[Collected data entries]

>>>>>

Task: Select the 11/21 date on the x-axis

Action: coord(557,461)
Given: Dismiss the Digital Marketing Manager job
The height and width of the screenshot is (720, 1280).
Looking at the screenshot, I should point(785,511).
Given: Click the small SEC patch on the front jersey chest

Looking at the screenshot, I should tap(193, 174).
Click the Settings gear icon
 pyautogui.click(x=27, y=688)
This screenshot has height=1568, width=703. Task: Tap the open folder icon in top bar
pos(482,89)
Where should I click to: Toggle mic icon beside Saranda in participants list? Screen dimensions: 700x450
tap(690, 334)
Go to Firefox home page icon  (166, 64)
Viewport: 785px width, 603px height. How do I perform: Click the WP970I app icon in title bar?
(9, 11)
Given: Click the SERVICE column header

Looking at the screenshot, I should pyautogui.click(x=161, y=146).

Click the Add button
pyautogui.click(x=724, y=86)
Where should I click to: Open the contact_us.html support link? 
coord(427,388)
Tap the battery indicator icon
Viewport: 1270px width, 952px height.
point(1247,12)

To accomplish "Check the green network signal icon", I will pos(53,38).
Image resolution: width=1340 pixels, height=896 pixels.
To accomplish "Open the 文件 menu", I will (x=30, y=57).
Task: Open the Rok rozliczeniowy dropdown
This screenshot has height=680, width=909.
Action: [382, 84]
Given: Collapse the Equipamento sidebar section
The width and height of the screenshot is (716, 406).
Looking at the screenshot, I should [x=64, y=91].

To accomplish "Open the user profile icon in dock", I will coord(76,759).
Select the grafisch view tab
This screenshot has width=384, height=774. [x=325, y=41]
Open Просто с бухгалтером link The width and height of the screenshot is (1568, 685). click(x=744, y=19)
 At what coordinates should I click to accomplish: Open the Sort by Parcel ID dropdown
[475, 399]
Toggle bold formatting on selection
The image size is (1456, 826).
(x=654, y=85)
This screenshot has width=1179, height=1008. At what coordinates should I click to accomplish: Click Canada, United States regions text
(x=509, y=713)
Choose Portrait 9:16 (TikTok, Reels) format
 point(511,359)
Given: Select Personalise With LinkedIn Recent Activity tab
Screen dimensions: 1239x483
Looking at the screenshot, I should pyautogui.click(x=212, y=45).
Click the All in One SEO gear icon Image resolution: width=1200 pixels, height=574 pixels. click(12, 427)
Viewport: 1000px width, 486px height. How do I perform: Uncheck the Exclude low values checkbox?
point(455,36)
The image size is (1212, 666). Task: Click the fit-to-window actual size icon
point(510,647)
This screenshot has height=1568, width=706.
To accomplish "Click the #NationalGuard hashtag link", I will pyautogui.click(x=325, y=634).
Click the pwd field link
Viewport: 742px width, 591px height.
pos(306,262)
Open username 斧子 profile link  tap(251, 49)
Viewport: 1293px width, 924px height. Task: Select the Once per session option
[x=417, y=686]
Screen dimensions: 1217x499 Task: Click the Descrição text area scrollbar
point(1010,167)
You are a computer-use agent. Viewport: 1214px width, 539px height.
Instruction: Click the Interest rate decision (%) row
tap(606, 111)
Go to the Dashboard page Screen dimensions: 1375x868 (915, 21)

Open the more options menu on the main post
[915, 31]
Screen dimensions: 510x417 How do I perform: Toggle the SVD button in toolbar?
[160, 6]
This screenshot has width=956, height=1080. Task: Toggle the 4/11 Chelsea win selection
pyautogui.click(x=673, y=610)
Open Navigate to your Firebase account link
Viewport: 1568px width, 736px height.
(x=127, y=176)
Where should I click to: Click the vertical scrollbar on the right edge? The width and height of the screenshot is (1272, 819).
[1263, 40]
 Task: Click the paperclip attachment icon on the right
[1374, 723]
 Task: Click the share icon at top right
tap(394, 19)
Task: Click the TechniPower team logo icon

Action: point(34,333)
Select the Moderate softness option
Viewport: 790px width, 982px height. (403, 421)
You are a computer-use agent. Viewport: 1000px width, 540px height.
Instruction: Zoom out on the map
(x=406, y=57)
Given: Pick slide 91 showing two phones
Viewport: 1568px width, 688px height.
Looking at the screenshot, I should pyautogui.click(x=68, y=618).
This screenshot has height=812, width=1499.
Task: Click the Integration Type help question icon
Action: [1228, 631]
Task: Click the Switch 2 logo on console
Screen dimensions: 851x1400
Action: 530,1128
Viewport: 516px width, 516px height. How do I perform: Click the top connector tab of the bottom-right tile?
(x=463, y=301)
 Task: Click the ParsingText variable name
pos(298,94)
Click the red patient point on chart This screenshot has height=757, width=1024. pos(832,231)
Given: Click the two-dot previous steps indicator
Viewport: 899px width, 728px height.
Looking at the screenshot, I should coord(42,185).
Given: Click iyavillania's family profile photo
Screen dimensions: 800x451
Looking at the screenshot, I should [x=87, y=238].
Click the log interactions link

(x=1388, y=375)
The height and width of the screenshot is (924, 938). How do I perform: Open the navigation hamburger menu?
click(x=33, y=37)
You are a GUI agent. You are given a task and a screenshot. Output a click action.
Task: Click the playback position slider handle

<<<<<

[DIRECTIONS FOR THIS TASK] Your answer should be the lines of the records that hold the string "pixels".

[EXERCISE ANSWER]
Image resolution: width=1340 pixels, height=896 pixels.
Click the All in One SEO gear icon Image resolution: width=1200 pixels, height=574 pixels. click(12, 427)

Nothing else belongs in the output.